Project 458956

Millions of Canadians suffer from chronic pain and its devastating effect on quality of life. Neuropathic pain, which is chronic pain caused by damage to the nervous system, is highly resistant to existing analgesics and often leaves patients with debilitating long-term symptoms. The discovery of new treatments is desperately needed but has proven difficult due to our incomplete understanding of pain processing. In normal pain processing, electrical signals from the skin are transmitted by specialized fibres, called primary afferents, to the brain via neurons in the spinal dorsal horn (SDH). These spinal neurons rely on chloride ions to control the transmission of sensory signals through a process called synaptic inhibition. Following peripheral nerve damage, disrupted chloride levels compromise inhibition in the SDH such that normal "touch" signals are amplified and misperceived as painful. My project will focus on identifying how chloride dysregulation impacts the SDH (its neurons and overall circuit behaviour) such that pain processing becomes dysfunctional.
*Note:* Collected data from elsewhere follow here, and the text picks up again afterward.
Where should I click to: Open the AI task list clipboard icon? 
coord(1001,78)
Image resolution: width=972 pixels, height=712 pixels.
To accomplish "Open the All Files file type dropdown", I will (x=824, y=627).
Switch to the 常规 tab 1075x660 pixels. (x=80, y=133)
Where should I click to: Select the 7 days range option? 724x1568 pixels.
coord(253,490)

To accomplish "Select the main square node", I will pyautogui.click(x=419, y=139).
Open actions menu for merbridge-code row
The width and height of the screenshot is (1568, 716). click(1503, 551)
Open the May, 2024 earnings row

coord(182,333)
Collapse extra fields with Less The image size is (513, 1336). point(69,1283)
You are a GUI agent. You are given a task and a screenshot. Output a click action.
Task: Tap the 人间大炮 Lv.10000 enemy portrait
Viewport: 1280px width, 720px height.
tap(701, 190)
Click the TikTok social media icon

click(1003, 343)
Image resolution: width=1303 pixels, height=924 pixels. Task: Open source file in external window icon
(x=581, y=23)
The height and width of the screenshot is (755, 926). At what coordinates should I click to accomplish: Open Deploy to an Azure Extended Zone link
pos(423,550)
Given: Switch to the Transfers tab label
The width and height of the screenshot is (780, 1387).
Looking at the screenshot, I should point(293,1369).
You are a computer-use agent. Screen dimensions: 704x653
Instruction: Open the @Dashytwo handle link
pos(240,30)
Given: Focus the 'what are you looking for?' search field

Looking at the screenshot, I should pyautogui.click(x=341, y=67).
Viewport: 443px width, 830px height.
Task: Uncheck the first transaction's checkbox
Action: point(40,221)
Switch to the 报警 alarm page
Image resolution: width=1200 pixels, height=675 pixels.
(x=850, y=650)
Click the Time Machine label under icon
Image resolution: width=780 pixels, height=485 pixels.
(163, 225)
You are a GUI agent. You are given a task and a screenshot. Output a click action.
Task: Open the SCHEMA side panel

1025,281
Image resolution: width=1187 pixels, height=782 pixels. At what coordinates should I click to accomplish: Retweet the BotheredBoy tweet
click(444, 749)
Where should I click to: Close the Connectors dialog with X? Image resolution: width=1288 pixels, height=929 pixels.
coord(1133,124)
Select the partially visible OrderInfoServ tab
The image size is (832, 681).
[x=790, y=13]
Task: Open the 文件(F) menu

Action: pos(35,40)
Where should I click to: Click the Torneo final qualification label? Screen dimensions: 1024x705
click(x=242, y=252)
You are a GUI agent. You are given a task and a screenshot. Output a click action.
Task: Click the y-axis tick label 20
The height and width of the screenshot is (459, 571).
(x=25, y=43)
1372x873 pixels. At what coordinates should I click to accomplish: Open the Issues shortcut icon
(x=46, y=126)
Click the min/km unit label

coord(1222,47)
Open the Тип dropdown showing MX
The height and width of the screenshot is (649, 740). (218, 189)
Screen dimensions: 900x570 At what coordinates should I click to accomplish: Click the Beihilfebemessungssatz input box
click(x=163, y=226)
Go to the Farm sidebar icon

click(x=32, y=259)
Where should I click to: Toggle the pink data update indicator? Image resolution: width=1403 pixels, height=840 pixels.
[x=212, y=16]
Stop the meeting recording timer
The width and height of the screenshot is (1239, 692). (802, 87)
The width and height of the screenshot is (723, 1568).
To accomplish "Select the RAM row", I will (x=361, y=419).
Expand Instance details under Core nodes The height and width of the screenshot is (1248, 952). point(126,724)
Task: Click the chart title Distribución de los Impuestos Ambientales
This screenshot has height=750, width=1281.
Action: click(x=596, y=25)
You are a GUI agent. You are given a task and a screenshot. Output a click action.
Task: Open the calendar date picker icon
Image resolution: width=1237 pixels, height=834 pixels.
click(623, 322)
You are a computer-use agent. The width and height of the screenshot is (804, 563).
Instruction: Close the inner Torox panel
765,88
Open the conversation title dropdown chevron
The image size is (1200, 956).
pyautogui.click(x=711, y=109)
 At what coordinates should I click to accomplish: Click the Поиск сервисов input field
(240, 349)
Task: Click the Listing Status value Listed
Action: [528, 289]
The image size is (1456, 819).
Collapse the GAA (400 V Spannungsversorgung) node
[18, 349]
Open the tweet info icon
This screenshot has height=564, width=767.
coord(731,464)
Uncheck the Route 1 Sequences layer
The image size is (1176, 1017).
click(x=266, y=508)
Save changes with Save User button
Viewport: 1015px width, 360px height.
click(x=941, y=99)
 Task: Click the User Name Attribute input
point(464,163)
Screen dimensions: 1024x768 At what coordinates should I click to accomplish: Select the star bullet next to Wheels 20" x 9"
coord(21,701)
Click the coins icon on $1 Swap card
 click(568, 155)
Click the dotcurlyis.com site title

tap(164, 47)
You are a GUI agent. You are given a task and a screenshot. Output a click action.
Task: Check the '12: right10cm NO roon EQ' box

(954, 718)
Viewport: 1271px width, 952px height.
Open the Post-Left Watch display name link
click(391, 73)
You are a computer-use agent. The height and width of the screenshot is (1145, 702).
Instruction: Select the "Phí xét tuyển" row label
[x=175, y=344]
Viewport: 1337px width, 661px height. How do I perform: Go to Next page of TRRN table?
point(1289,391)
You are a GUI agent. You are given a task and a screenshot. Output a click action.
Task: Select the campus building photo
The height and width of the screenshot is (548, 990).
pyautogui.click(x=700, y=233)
To do this, I will first analyze and simulate the typical electrical responses of primary afferents to touch or vibration. I will then use these simulations as input to a circuit model of the SDH to examine how touch and vibration signals from primary afferents are normally processed by spinal neurons. Finally, I will use this model to predict how chloride dysregulation alters these electrical signals such that chronic pain symptoms occur. The goal of this research project is to discover how sensory processing between primary afferents and spinal neurons is disrupted by nerve damage and how this disruption leads to chronic pain.